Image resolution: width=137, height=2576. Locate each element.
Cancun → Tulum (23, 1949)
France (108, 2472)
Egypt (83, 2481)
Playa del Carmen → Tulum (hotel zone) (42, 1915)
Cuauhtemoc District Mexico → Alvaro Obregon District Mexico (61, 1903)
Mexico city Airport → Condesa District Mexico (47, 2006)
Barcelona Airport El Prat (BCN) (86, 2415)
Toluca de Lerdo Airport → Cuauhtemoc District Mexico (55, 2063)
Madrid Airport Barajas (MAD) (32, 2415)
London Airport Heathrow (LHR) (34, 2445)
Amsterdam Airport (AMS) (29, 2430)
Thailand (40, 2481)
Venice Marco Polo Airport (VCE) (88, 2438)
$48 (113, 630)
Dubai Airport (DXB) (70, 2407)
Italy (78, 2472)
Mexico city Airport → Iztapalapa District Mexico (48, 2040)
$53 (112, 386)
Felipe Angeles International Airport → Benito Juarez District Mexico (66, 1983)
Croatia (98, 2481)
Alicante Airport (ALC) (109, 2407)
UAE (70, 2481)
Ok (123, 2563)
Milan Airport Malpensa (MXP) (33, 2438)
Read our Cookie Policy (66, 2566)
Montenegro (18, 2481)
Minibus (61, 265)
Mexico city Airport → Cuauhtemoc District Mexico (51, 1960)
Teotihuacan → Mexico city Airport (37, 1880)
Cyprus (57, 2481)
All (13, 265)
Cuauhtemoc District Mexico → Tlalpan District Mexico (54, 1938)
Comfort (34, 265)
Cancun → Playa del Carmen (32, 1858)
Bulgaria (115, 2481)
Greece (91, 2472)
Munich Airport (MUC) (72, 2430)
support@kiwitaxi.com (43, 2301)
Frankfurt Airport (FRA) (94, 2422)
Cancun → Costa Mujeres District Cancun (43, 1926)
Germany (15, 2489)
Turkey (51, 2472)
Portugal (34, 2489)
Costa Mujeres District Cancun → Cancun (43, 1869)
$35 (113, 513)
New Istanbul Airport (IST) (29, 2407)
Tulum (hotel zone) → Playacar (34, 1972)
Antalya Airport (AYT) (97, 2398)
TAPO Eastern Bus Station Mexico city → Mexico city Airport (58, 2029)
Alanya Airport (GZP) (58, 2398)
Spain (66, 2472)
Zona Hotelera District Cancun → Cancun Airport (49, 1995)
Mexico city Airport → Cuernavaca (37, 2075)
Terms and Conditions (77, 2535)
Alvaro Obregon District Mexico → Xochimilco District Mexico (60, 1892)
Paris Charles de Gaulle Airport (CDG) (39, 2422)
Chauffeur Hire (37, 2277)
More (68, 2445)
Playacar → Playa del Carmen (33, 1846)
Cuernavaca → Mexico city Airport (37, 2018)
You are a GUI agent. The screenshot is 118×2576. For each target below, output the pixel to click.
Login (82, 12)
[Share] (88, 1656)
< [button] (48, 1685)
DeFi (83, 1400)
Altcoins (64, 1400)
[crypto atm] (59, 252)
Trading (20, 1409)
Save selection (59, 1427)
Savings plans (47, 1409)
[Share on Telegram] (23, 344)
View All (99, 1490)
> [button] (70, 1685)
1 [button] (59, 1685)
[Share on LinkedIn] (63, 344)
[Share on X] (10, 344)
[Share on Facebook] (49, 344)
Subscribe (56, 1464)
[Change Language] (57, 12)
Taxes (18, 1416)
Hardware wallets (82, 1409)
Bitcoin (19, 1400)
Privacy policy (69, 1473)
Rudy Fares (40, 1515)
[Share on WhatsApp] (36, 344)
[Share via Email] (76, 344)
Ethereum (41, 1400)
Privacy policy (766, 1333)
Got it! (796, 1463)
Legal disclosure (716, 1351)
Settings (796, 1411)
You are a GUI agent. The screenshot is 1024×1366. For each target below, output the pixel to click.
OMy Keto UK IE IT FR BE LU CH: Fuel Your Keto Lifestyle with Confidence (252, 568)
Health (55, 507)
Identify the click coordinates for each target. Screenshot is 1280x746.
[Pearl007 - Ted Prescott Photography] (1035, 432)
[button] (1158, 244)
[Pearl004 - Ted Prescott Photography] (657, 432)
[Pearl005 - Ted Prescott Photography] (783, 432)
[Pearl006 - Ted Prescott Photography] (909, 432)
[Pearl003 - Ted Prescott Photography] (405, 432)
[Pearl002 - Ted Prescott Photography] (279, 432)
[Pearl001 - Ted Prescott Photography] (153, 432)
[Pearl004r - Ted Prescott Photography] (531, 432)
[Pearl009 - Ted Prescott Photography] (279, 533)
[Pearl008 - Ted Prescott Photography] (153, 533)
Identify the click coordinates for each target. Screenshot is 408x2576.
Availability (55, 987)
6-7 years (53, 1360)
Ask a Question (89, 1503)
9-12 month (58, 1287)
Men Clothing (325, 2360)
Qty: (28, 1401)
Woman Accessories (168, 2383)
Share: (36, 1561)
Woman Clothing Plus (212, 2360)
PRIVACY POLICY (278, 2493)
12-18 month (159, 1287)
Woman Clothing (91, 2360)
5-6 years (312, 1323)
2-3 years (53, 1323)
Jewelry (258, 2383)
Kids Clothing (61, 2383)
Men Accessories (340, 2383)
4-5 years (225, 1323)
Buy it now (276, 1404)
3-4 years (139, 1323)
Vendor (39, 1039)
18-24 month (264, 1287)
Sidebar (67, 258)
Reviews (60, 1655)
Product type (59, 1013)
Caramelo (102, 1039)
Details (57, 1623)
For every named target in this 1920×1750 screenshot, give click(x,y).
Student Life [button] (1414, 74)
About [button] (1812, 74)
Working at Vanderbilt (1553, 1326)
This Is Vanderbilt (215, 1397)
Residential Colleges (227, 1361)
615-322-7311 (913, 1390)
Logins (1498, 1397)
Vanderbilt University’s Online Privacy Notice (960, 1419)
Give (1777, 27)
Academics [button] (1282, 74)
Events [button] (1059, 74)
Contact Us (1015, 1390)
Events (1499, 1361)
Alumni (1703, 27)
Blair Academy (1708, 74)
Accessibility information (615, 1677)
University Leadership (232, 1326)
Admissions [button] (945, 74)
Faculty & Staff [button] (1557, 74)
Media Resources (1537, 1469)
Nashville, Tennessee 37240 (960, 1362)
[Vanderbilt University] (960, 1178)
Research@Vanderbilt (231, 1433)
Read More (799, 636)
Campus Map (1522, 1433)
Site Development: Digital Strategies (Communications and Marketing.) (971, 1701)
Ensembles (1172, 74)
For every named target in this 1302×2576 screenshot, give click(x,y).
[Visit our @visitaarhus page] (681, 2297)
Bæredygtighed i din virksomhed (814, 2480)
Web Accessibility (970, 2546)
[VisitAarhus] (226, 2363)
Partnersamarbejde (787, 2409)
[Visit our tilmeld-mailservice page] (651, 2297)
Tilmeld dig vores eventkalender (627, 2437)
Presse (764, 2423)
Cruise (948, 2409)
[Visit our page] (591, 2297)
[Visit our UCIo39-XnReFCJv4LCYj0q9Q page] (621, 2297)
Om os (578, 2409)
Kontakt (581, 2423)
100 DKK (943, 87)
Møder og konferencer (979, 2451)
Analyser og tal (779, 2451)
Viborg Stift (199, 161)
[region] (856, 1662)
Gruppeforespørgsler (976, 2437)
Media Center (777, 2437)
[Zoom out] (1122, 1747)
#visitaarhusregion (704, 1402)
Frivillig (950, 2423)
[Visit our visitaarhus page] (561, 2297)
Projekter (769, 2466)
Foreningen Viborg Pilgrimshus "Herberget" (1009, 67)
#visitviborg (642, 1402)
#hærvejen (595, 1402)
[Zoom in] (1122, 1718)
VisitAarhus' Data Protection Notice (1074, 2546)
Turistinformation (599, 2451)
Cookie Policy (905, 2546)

------------------------------

From the line containing "Playacar → Playa del Carmen (33, 1846)" down to the line containing "[Share on X] (10, 344)" in the material above, reproduce every line exactly, including the two end lines.

• **ANSWER SPACE**:
Playacar → Playa del Carmen (33, 1846)
Cuernavaca → Mexico city Airport (37, 2018)
You are a GUI agent. The screenshot is 118×2576. For each target below, output the pixel to click.
Login (82, 12)
[Share] (88, 1656)
< [button] (48, 1685)
DeFi (83, 1400)
Altcoins (64, 1400)
[crypto atm] (59, 252)
Trading (20, 1409)
Save selection (59, 1427)
Savings plans (47, 1409)
[Share on Telegram] (23, 344)
View All (99, 1490)
> [button] (70, 1685)
1 [button] (59, 1685)
[Share on LinkedIn] (63, 344)
[Share on X] (10, 344)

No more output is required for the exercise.